▶ _EXERCISE BRIEF_: I would like the records restated word for word, without the pictures.

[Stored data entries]
== == ==

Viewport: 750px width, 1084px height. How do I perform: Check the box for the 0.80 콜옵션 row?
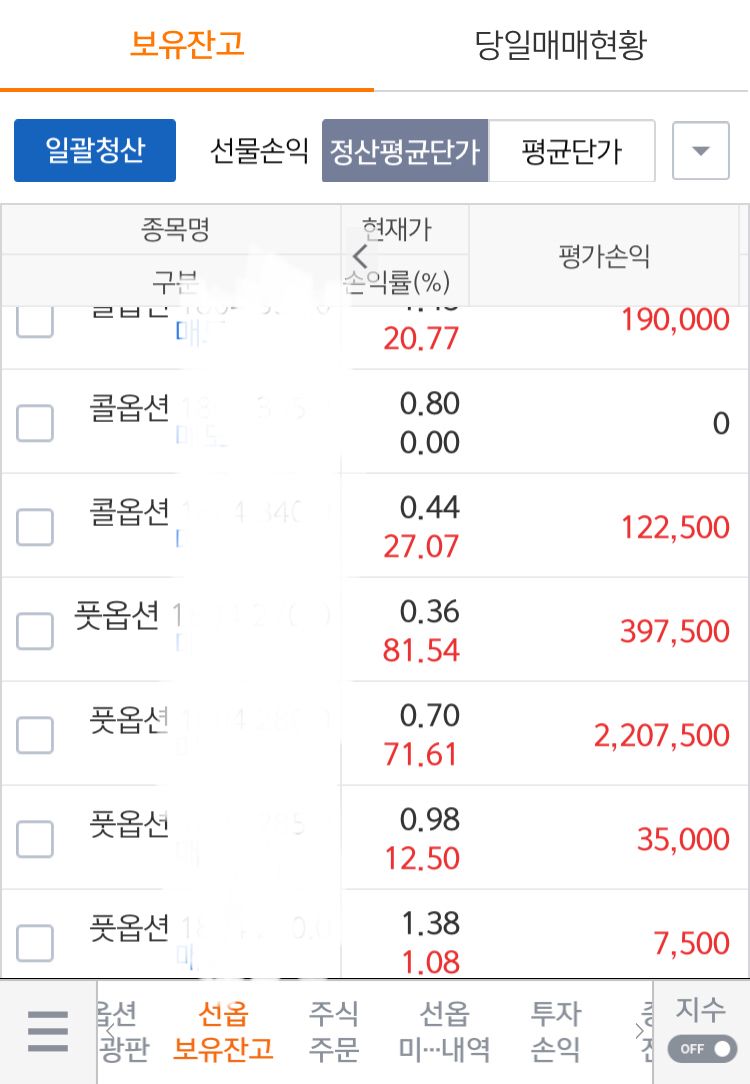(x=35, y=423)
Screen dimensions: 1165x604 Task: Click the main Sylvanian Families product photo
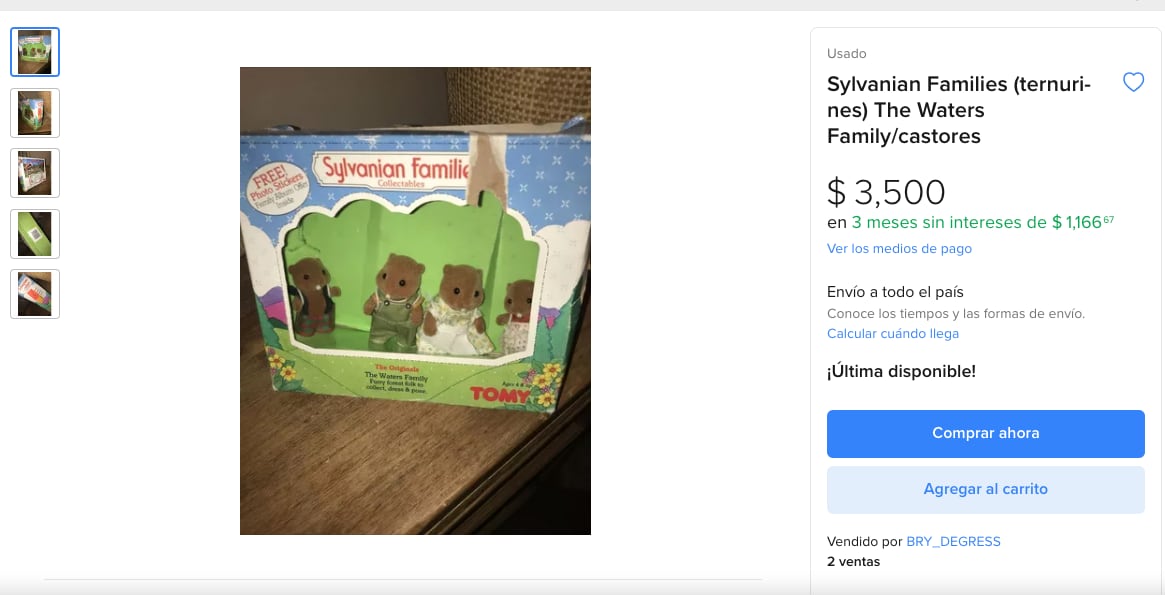coord(415,300)
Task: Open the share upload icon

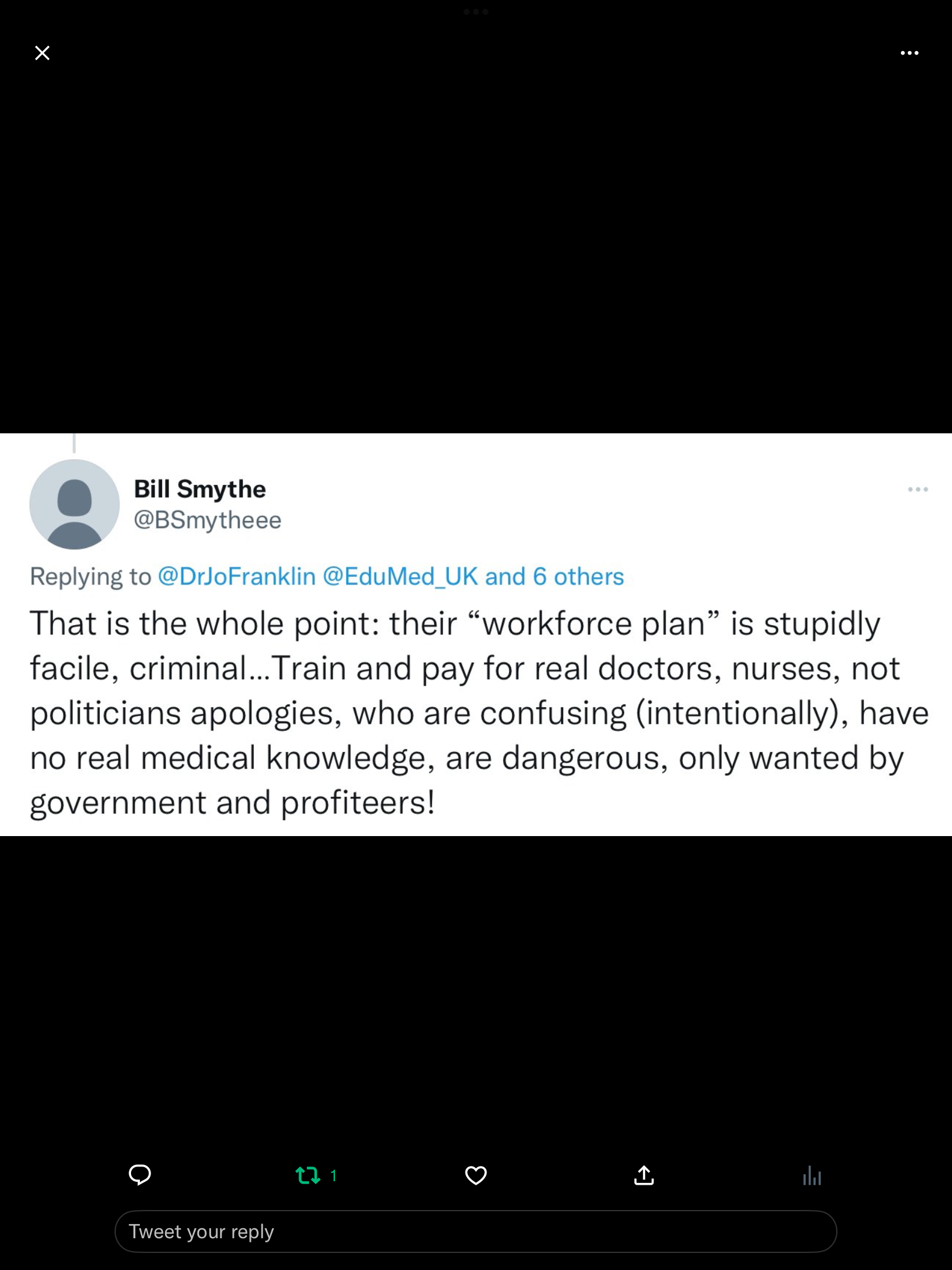Action: pyautogui.click(x=643, y=1175)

== == ==

▶ _YOUR SOLUTION_:
Viewport: 750px width, 1084px height. How do I perform: Check the box for the 0.80 콜옵션 row?
(x=35, y=423)
Screen dimensions: 1165x604 Task: Click the main Sylvanian Families product photo
coord(415,300)
Task: Open the share upload icon

Action: pyautogui.click(x=643, y=1175)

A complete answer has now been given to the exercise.